# Using Flatwounds for Slide???



## Robert1950 (Jan 21, 2006)

I'm thinking of using my MIJ EPI Riviera for slide. It has flat wound 11s on it right now (wound G). Not much fret left. Any opinion on how it may sound compared to round wounds? Thanks.


----------



## Cactus (Sep 1, 2011)

I've just done this recently - had an old tele with some really worn down frets and decided to set it up for slide. I've been using D'Addario Chromes on all of my guitars for a few years and absolutely love the tone and feel. Decided to try it out for slide and I'm quite happy.

Tone wise, the sound is warmer and less bright than round wounds. Kind of a nice balance with a tele which is already "brightish" and mine has a maple neck. The flat wounds aren't as "snappy", but if you are missing some of the treble bite I find tonal adjustments on the amp help. It may sound "strange" (tonally/soundwise) at first but your ear will adjust. It is just another sound along the tonal spectrum and I think it is a pretty good one. 

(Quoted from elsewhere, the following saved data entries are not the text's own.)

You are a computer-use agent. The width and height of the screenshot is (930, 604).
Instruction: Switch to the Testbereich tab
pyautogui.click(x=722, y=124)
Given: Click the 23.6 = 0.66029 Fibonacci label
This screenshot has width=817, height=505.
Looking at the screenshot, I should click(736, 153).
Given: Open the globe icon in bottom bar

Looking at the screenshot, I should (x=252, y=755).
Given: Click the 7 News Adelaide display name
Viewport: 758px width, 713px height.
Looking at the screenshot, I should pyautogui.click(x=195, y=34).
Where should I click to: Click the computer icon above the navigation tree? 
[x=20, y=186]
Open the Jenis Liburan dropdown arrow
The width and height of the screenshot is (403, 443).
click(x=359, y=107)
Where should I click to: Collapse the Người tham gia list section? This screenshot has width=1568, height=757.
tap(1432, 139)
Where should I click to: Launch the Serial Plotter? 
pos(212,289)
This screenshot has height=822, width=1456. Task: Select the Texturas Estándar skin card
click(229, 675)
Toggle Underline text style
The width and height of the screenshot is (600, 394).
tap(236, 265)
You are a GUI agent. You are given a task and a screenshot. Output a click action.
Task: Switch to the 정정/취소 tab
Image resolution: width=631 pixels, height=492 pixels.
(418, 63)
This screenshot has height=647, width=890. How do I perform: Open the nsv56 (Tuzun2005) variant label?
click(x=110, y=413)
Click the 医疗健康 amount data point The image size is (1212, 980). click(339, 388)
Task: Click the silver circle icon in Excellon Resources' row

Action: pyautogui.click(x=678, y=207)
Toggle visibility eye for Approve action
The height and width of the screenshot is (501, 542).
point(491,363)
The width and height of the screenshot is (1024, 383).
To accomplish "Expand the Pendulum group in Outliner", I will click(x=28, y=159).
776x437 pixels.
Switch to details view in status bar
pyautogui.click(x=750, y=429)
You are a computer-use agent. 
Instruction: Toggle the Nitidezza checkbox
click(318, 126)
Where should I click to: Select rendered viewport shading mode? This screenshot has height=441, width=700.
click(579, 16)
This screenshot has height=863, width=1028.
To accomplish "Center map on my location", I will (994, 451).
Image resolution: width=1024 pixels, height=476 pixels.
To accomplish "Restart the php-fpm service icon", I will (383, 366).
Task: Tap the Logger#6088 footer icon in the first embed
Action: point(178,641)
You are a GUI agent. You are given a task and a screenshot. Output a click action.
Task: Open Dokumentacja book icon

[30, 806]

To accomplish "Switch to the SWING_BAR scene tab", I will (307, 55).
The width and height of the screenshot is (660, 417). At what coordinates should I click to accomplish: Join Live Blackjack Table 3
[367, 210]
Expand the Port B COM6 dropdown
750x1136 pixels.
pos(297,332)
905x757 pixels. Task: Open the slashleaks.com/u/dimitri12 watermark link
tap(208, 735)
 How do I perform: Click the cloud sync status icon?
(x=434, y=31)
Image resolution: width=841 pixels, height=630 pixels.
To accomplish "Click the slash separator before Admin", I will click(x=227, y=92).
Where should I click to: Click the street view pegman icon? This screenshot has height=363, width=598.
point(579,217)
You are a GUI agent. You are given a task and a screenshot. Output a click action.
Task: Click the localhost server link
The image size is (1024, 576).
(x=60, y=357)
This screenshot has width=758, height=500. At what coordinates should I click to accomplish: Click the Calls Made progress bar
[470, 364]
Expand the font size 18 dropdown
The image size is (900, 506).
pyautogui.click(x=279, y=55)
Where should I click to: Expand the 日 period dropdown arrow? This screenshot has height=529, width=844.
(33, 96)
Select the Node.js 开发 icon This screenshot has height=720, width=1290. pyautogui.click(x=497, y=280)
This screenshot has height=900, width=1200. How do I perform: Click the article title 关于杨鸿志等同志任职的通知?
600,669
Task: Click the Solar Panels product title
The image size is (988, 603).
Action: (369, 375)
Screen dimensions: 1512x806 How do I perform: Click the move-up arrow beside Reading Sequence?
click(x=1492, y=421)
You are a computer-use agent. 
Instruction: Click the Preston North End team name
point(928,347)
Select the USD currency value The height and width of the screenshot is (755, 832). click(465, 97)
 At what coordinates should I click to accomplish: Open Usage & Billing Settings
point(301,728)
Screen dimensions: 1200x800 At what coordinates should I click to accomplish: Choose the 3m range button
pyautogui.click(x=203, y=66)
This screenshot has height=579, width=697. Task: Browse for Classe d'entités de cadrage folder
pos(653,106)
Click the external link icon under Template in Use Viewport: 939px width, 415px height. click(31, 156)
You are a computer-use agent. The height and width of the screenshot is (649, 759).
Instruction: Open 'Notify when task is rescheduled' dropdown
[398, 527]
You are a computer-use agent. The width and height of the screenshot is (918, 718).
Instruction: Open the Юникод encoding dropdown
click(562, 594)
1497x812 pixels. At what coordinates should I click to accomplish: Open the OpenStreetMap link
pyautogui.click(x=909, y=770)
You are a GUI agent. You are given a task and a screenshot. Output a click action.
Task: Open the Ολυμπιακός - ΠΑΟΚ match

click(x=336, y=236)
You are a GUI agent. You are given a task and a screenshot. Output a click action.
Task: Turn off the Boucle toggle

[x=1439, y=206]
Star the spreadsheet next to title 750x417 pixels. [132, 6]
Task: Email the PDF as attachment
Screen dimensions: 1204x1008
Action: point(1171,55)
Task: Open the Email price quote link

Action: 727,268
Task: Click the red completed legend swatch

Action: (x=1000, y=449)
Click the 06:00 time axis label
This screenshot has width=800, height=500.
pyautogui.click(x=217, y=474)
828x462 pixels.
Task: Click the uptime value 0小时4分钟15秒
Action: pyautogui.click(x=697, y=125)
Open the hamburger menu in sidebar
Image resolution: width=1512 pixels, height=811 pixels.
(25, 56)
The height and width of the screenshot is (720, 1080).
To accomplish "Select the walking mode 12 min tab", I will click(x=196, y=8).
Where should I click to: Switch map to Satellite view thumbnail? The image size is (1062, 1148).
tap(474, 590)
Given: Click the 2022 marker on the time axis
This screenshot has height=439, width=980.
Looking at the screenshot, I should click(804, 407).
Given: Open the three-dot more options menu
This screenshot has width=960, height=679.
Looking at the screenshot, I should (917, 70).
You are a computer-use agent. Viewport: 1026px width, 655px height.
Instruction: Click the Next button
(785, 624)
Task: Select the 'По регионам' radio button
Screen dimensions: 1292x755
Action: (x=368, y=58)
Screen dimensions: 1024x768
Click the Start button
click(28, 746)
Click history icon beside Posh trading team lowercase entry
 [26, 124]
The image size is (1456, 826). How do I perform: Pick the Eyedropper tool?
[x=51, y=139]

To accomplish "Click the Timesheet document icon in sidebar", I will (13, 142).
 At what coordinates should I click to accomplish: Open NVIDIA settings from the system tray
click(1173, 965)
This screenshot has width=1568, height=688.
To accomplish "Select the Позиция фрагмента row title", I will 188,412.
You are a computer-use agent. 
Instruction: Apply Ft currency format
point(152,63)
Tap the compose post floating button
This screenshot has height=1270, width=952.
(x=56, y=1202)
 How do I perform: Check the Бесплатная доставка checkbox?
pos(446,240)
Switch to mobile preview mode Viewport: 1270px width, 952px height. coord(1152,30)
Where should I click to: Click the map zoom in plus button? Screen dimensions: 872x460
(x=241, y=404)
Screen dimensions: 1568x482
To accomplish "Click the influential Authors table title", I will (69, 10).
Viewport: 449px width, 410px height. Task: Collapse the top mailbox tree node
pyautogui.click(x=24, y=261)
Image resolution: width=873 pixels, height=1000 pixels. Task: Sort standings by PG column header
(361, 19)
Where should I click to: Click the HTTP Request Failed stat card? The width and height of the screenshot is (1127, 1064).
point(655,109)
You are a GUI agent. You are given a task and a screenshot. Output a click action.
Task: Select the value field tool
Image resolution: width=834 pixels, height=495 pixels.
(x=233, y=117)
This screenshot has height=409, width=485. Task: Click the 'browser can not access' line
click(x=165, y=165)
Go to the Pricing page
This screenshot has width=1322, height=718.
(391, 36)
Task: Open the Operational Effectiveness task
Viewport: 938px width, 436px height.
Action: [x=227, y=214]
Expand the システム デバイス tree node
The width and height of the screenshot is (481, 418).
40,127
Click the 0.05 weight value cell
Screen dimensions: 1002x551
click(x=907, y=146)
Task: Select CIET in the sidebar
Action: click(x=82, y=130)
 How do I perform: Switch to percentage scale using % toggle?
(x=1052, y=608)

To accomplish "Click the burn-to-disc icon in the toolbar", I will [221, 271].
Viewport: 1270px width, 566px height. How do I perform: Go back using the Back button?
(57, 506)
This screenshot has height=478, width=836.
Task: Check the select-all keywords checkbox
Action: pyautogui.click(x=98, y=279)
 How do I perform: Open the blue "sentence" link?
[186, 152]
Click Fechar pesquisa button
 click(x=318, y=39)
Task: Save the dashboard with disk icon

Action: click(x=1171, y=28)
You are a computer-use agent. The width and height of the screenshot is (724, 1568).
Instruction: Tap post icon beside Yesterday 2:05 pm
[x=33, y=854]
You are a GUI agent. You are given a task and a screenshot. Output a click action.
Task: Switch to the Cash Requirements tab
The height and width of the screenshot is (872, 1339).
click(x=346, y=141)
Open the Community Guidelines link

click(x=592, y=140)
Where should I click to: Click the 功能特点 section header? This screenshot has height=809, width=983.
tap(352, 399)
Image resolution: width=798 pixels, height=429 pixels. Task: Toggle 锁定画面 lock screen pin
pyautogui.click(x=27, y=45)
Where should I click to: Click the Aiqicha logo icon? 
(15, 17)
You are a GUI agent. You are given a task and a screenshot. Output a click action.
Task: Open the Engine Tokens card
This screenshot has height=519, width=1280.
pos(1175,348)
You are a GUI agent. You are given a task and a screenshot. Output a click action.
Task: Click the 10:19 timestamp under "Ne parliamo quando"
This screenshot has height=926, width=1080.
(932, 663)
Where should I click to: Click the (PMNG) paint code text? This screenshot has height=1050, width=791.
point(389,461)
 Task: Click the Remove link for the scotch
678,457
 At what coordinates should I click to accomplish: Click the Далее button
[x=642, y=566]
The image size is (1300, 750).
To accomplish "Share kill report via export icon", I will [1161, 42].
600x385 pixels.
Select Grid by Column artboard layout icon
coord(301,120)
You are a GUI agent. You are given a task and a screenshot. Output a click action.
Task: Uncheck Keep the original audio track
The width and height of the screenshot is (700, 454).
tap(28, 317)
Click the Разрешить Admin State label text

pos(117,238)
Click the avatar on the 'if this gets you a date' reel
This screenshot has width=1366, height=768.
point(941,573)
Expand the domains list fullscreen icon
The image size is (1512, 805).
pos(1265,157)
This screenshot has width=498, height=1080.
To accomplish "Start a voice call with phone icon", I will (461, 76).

Did you go ahead with your setup? How do you like the flat wounds for slide? 

Regards.


----------



## cracka (Apr 28, 2011)

I recently did this with my Strat, Put the chrome flatwound 11's on too and I like it with a thick walled glass slide. Raised up the action quite a bit. Although I'm still new to playing slide I found a super sweet tone with my twin reverb with the treble on 2.5. Definitely liking how warm it sounds with everything I'm using.


----------



## fraser (Feb 24, 2007)

daddario chrome flatwounds are on my lap steel right now. 
nice. maybe perfect.


----------



## Mooh (Mar 7, 2007)

On electrics, I prefer D'Addario Chromes flatwounds for slide too. I always have them on the lapsteel, and often on one of my electrics. Way less string buzz behind the slide (mute behind the slide anyway), way smoother glissandos, *fatter/rounder/warmer *tone (sorry for the descriptive words, it's late and I can't think, just my perception). I generally use a slightly heavier gauge too, for the additional tension against the slide, and maybe better tone (again, my perception).

On acoustic try D'Addario Flattops for all the same reasons.

Peace, Mooh.


----------